Die Fortführung der Regentschaft eines Geschlechtes oder Adelshauses ist in aller Regel klar gegliedert. So ist in den meisten Fällen der erste männliche Nachkomme der natürliche Erbe der Macht. Meist tritt er diese nach dem Ableben des bis anhin aktuellen Regenten an.
Wie wird man zum Prinzen?
Dabei ist es nicht nur gewünscht, sondern auch für den Prinzen selbst von größtem Vorteil, wenn er die Amtsgeschäfte schon vor deren Übernahme kennenlernt. Da es sich dabei meist um repräsentative Arbeiten handelt, wird er von Kindesbeinen an in die Eigenheiten des Protokolls eingewiesen. Da dabei seine erziehenden Lakaien ihm, ihrem künftigen Regenten, schon alleine in dessen Anrede den höchsten Respekt und die ausgefeilteste Ehrerbietung zollen, gewöhnt er sich daran schnell und genießt es meist in vollen Zügen. So entwickelt sich seine Persönlichkeit ganz klar, zielgerichtet und sauber.

◆ Datensatzabschnitt:
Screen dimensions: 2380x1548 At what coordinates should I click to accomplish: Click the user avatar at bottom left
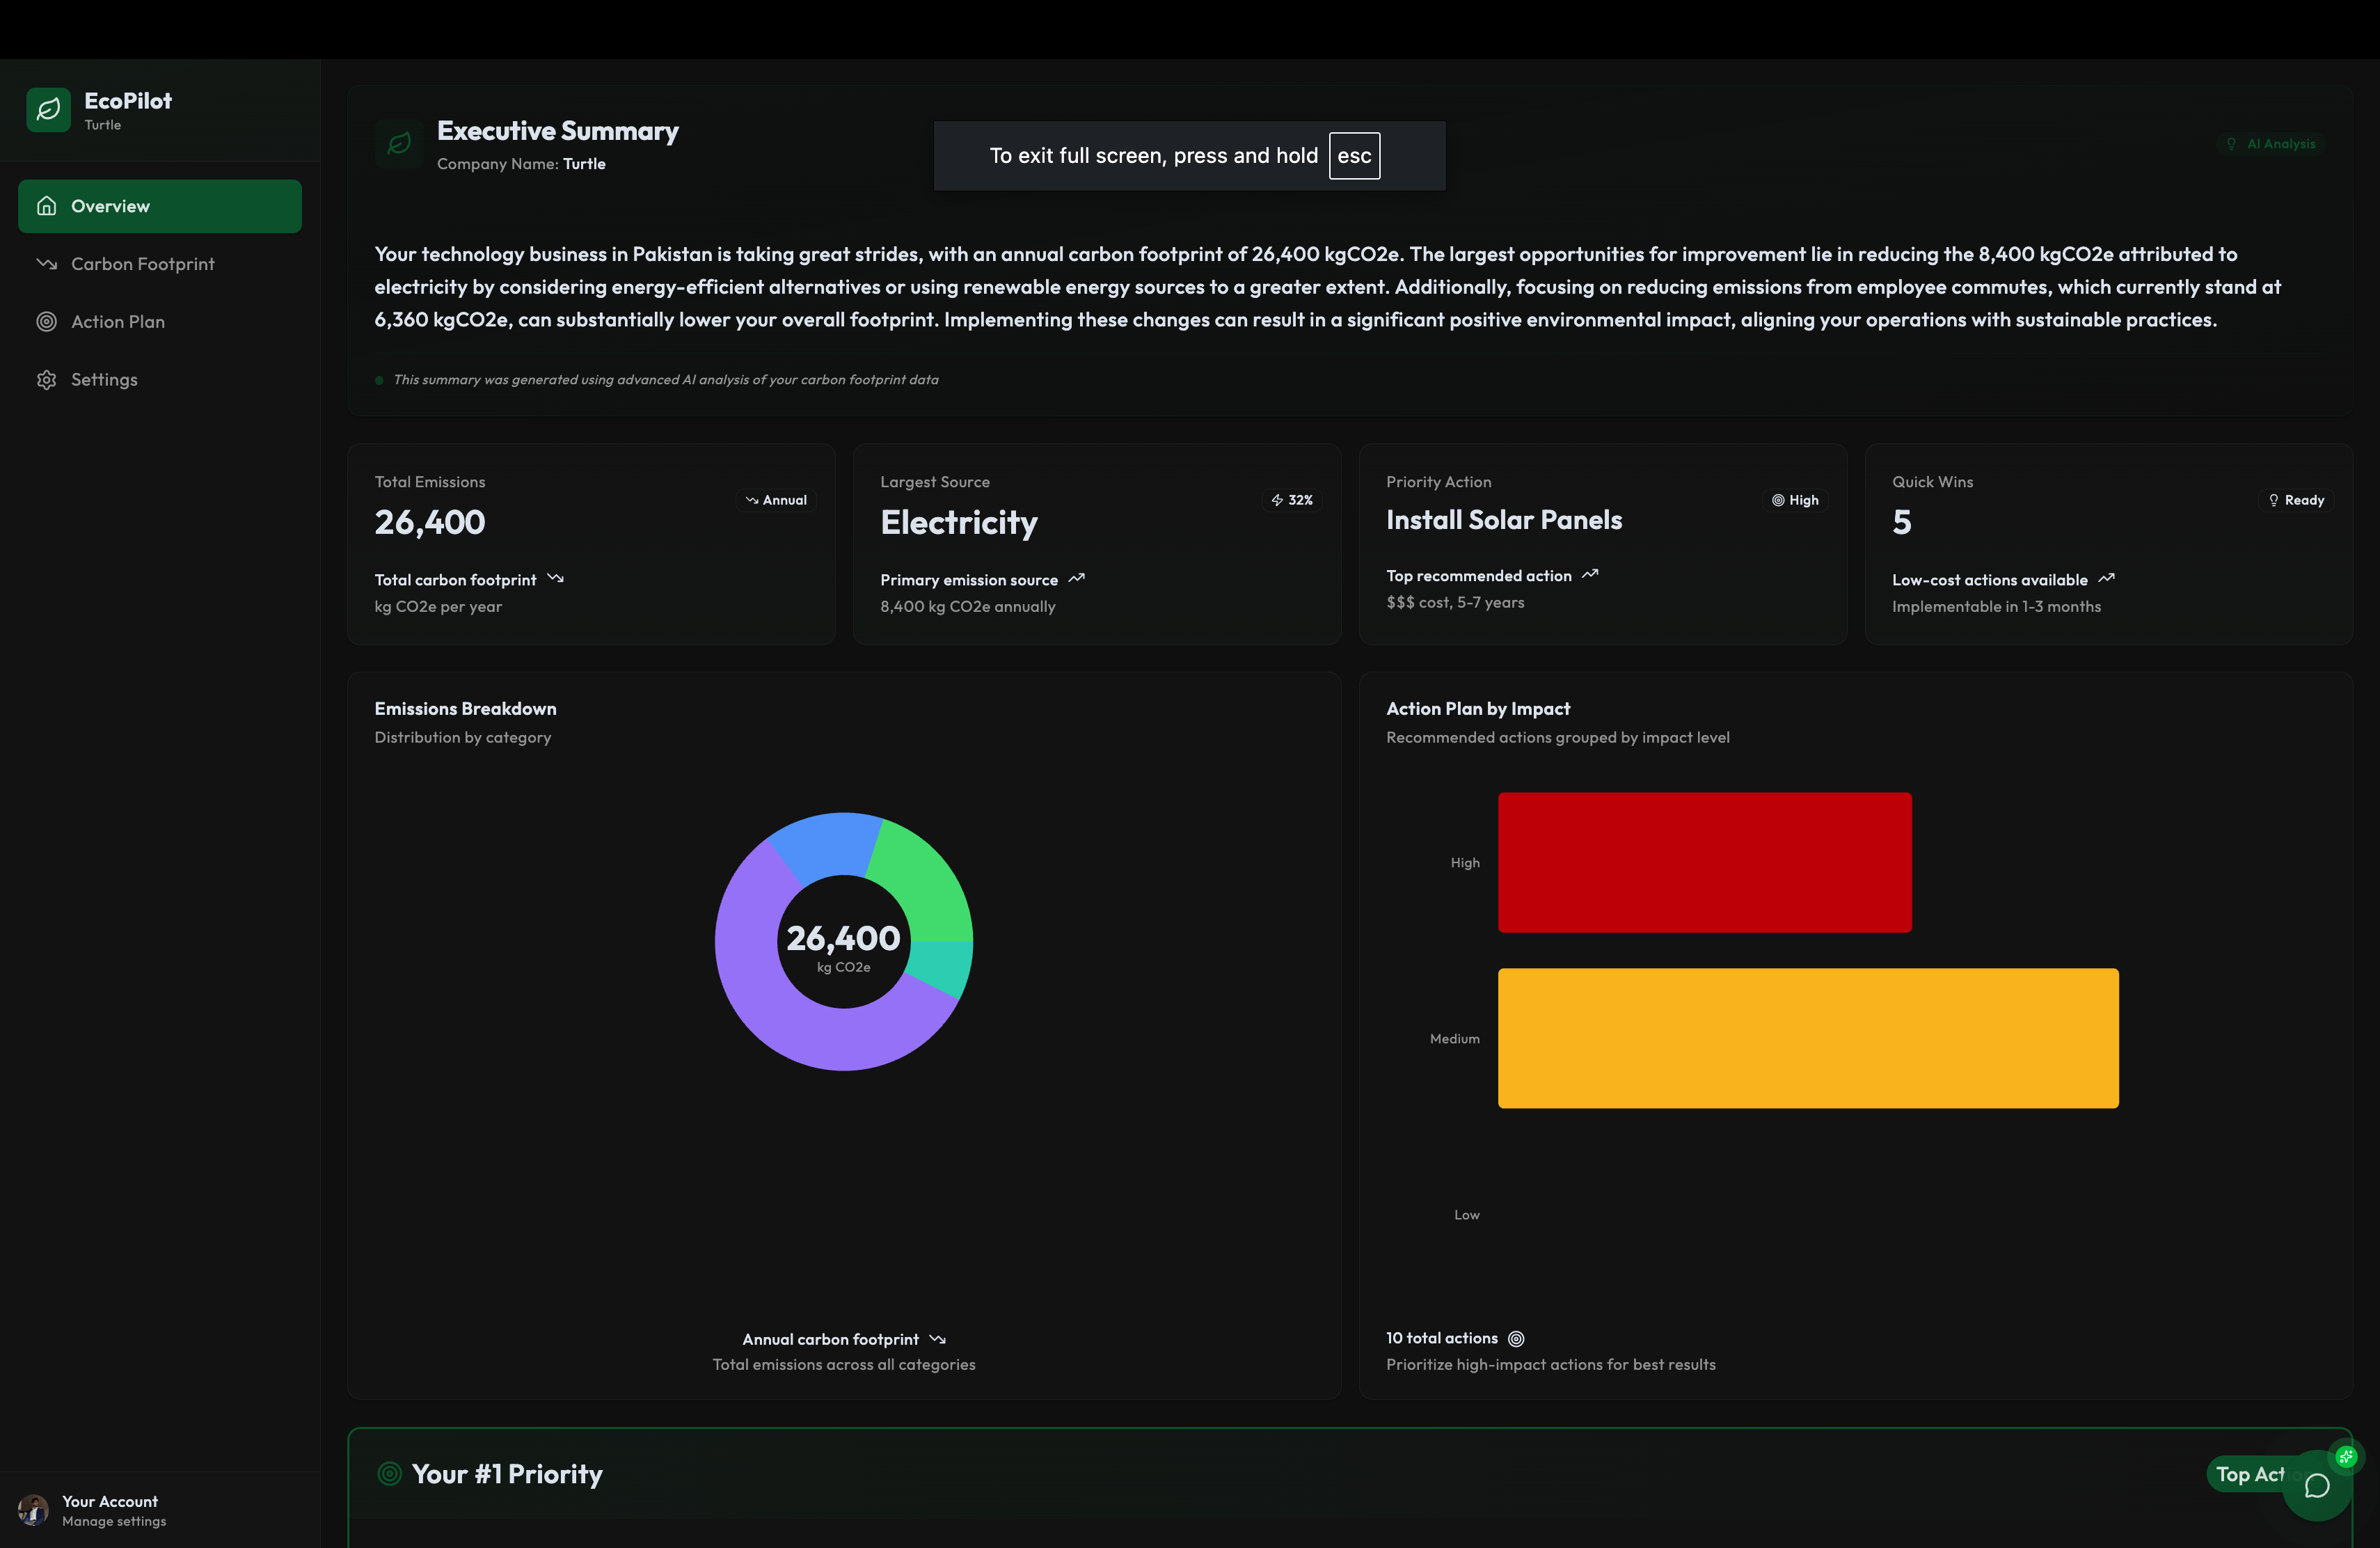[x=33, y=1510]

◆ Erforderliche Schritte:
1 > Wer ist laut dem Quellenauszug in den meisten Fällen der natürliche Erbe der Macht?
2 > Schreiben Sie bitte aus dem Quellenauszug den Abschnitt von „Die Fortführung der“ bis einschließlich „aktuellen Regenten an.“ wortgetreu ab.

◆ Schriftliche Antworten:
1 > Der erste männliche Nachkomme.

2 >
Die Fortführung der Regentschaft eines Geschlechtes oder Adelshauses ist in aller Regel klar gegliedert. So ist in den meisten Fällen der erste männliche Nachkomme der natürliche Erbe der Macht. Meist tritt er diese nach dem Ableben des bis anhin aktuellen Regenten an.